Lynne Lysiak, Appalachian State University
Carmel Bush, Colorado State University
Nora Copeland, Colorado State University
Tom Jacobson, Innovative Interfaces, Inc.

Carmel Bush, a member of the library’s Disaster Recover Team (DRT), presented the situation and described what improvements were made to the disaster plan. On July 28, 1997, a wall of water from torrential downpours resulted in 8½ feet of water flooding the lower level of the library at Colorado State University.

Four hundred thirty-three thousand volumes of both bound journals and monographs were affected with estimated damage was $40-$50 million. Cable tracks were in the ceiling, and the flood came within inches of reaching these. All underwater connections had to be reworked, including hubs and switches. The INNOPAC was housed on the first level and escaped damage.

Personal safety is always the first consideration in a disaster so the building was evacuated. The second consideration is powering-off the computers. The DRT member for technology, a campus security officer and a facilities person did this. Limited backup power supplies were available, and they were in use because the electricity had already been cut off.
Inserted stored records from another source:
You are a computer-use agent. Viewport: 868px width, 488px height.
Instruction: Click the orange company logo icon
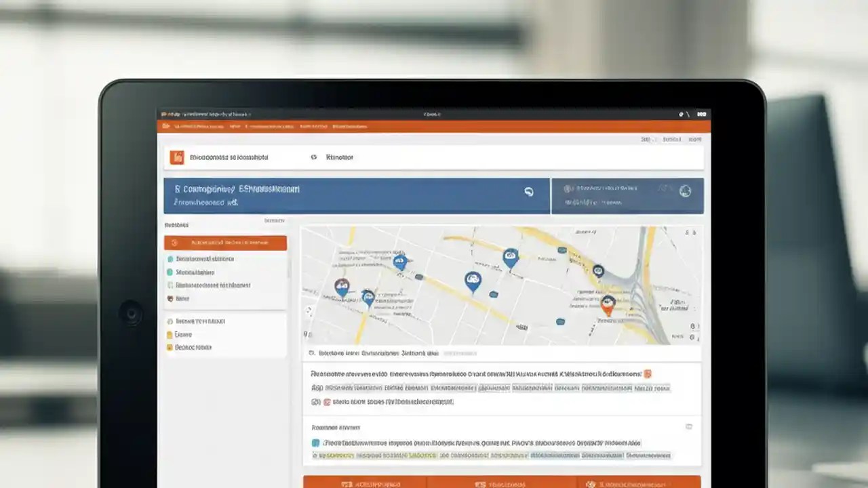tap(177, 157)
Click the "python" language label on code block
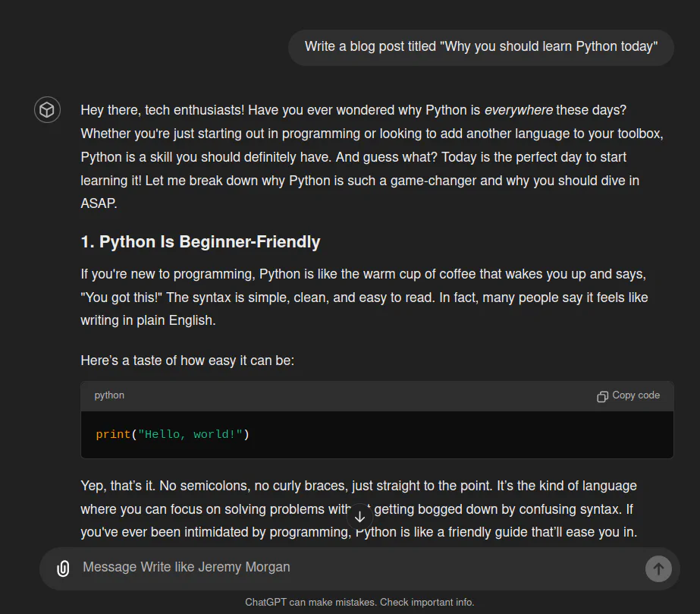Viewport: 700px width, 614px height. (x=109, y=395)
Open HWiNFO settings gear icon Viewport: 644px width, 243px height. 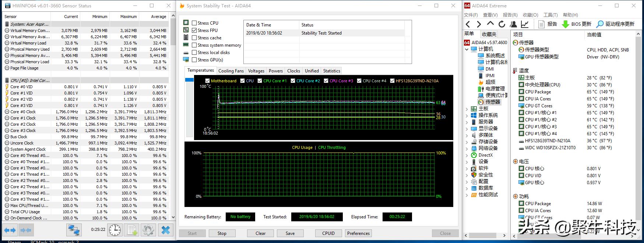coord(148,230)
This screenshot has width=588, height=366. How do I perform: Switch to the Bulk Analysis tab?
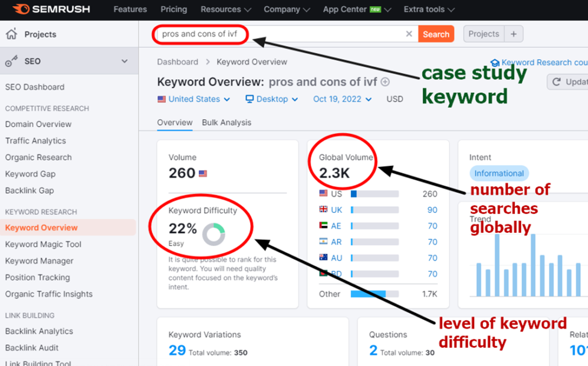coord(226,122)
A viable disaster plan depends on a library’s own risk assessment. This disaster was beyond the scope of the original plan. That document was written for a total destruction; there was no pre-arranged space to move into during the recovery process, nor was there a plan for an alternate site for use during the transitional, recovery process. The plan did not allow for a flood that produced floating materials, making it impossible to remove volumes from shelves for packing. Additionally, user needs continued and immediate consideration was given to providing INNOPAC and interlibrary loan service to users. Two computers were wired from the engineering main site, and service was restored after two days. Computer use was key to recovery; coaxial network wiring had to be run to the recovery depository very quickly.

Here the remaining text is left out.